▸ **Tarefas a realizar**
a - Reescreva o trecho do texto sobre a capela de Hercílio Luz que começa com as palavras "Segundo os moradores" e termina com "padroeiro São Bom Jesus.", trocando "irmandade" por "confraria".
b - Segundo o texto sobre a capela de Hercílio Luz, em que dia acontece a festa principal?
c - Liste as atividades de que a população se ocupava inicialmente, conforme o texto sobre a capela de Hercílio Luz.

▸ **Texto**
Segundo os moradores mais antigos que residem em Hercílio Luz, o João Bento

(antigo comerciante da região) teria reformado a antiga capela que se acreditava ser

construída pelos Padres Jesuítas e onde existia uma imagem de São Bom Jesus. Teria, ainda,

30

fundado a irmandade do Sagrado Coração de Jesus, o povo era devoto de Bom Jesus. A festa

principal é dia 6 de agosto, dia em que se comemora o padroeiro São Bom Jesus.

Nestas conversas, percebe-se que esta capela significa muito para a região, é

uma das mais antigas e está prestes a completar seu bicentenário. Antigamente realizavam

procissões diurnas e noturnas, leilões com criação de perus, leitões, carneiros, vinham

bandas de outras cidades, este povo, ao que se sabe, ocupava-se, inicialmente, da pesca,

exploração de madeira, agropecuária e agricultura de subsistência. Distante de outras

localidades, tudo o que a pequena população queria era a implantação de uma capela, fato

que consagraria a existência digna de um núcleo populacional cristão.

▸ **Dados fornecidos**
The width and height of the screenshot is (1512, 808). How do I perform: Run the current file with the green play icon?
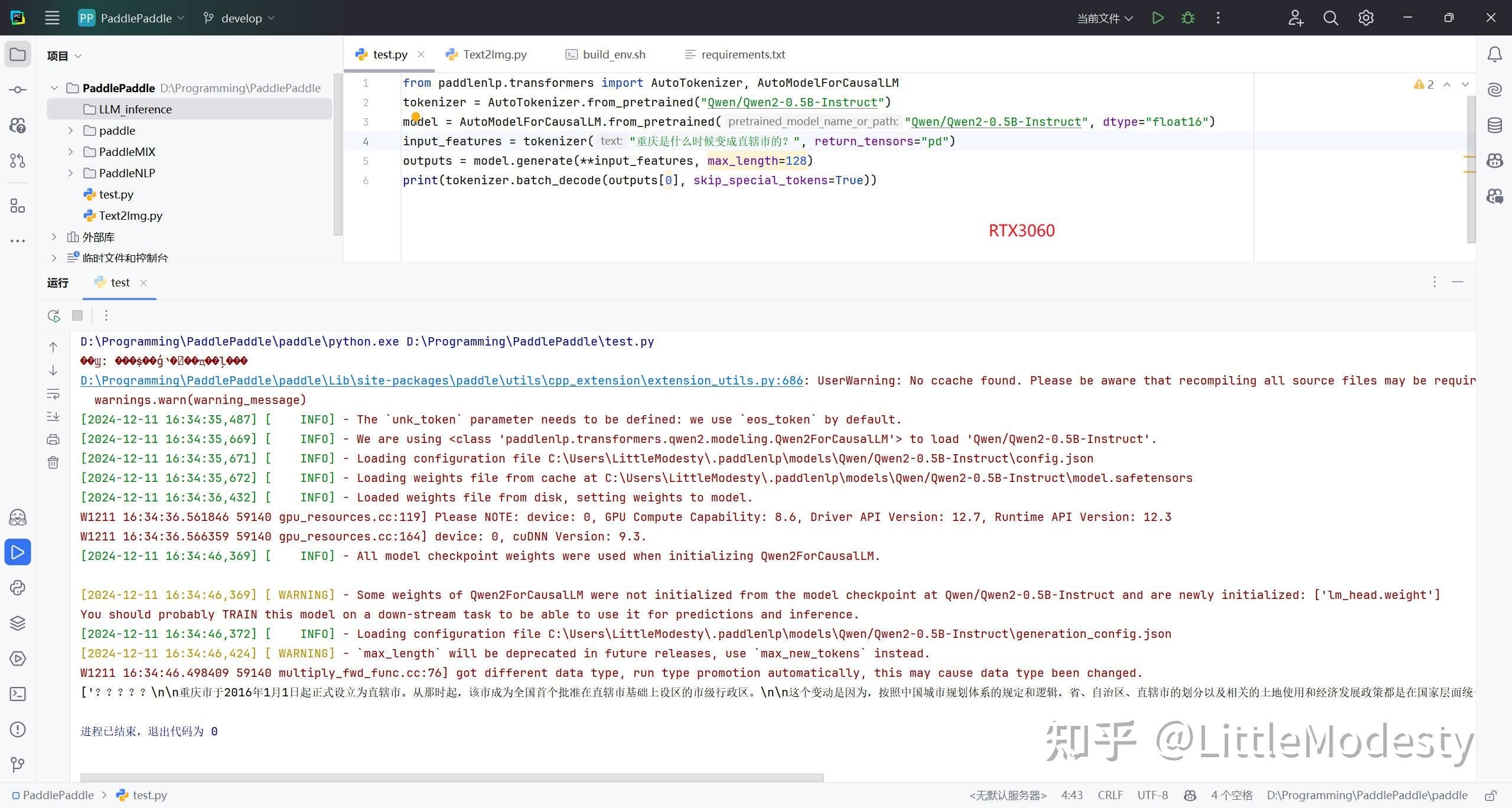tap(1158, 18)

▸ **Respostas por tarefa**
a -
Segundo os moradores mais antigos que residem em Hercílio Luz, o João Bento

(antigo comerciante da região) teria reformado a antiga capela que se acreditava ser

construída pelos Padres Jesuítas e onde existia uma imagem de São Bom Jesus. Teria, ainda,

30

fundado a confraria do Sagrado Coração de Jesus, o povo era devoto de Bom Jesus. A festa

principal é dia 6 de agosto, dia em que se comemora o padroeiro São Bom Jesus.

b - A festa principal acontece em 6 de agosto, dia do padroeiro São Bom Jesus.

c - Pesca, exploração de madeira, agropecuária e agricultura de subsistência.